TotalEnergies ferme une raffinerie saoudienne clé après des attaques

Milos Schmidt

TotalEnergies ferme une raffinerie saoudienne clé après des attaques

TotalEnergies a fermé une importante raffinerie saoudienne après des attaques, les perturbations au Moyen-Orient l’obligeant à arrêter environ 15 % de sa production.

Le géant français de l’énergie TotalEnergies a annoncé vendredi avoir fermé une importante raffinerie sur la côte orientale du golfe saoudien après qu’elle ait été endommagée pendant la guerre en Iran.

Cette décision fait suite à des arrêts de production antérieurs ou en cours au Qatar, en Irak et dans les champs offshore des Émirats arabes unis, qui représentent environ 15 % de la production totale de l’entreprise.

La décision de fermer la raffinerie intervient après que le ministère saoudien de l’Energie a déclaré jeudi qu’il y avait eu de « multiples attaques » contre ses sites pétroliers et gaziers, notamment la raffinerie SATORP, une coentreprise détenue par TotalEnergies et le groupe public saoudien Aramco.

Aucun détail sur l’impact de la production ou le type d’attaque n’a été divulgué.

TotalEnergies n’a cité que « des incidents survenus dans la nuit du 7 au 8 avril, ayant provoqué des dégâts sur l’un des deux trains de traitement de la raffinerie ».

Aucune victime n’a été signalée et la société a déclaré que les deux unités avaient été fermées par mesure de précaution le temps d’évaluer les dégâts.

Le ministère saoudien de l’énergie avait fait référence au SATORP en annonçant que les récentes attaques menées par l’Iran contre les infrastructures énergétiques du royaume avaient tué une personne et affecté sa capacité de production pétrolière.

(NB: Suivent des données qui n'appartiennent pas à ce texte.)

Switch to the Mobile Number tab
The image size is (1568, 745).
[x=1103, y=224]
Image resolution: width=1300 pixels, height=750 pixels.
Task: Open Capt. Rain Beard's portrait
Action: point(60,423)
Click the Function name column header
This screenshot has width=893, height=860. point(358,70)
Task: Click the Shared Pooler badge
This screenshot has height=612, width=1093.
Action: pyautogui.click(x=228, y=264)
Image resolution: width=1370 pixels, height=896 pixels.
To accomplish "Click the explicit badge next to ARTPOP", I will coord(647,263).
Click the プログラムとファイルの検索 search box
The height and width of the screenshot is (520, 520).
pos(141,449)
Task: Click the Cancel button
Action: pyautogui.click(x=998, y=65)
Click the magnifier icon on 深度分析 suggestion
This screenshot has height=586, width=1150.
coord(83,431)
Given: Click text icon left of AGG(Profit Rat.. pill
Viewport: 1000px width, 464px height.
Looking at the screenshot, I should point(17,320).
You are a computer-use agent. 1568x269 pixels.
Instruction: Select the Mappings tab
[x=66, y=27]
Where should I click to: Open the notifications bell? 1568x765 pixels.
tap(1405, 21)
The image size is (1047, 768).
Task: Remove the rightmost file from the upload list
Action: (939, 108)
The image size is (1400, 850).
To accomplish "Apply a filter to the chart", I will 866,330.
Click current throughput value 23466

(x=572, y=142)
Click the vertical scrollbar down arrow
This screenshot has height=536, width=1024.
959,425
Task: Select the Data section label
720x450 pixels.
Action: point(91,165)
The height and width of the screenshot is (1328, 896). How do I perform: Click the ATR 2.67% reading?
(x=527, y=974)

Un responsable du ministère a déclaré à l’agence de presse SPA que les attaques « avaient perturbé plusieurs opérations de production dans des installations clés ».

Aramco détient une participation de 62,5 % dans SATORP, TotalEnergies détenant les 37,5 % restants.

L’Iran a ciblé des infrastructures énergétiques et d’autres sites dans les pays voisins du Golfe en représailles aux attaques lancées par les États-Unis et Israël le 28 février.

Quant à l’impact sur TotalEnergies, la société a déclaré que la production terrestre des Émirats arabes unis (dans laquelle elle détient une part d’environ 210 000 barils par jour) n’est pas affectée par le conflit à ce stade.

Globalement, TotalEnergies ne s’attend pas à un impact financier significatif du conflit.

La société a déclaré que la majeure partie de ses performances financières pour 2026 proviendra de pays extérieurs au Moyen-Orient.

Dans un communiqué, TotalEnergies affirme qu’« un prix du pétrole plus élevé compense largement la perte de production au Moyen-Orient », ajoutant qu’une différence de 8 dollars entre les prix du pétrole Brent « est suffisante pour compenser le CFFO attendu en 2026 pour nos actifs en Irak, aux Émirats arabes unis et au Qatar à 60 dollars/b ».

Quant au gaz, les fermetures au Qatar n’auront qu’un faible impact sur l’activité de TotalEnergies, selon l’entreprise.

Le cours de l’action était en baisse de 1,4% à 14h00 CET en Europe.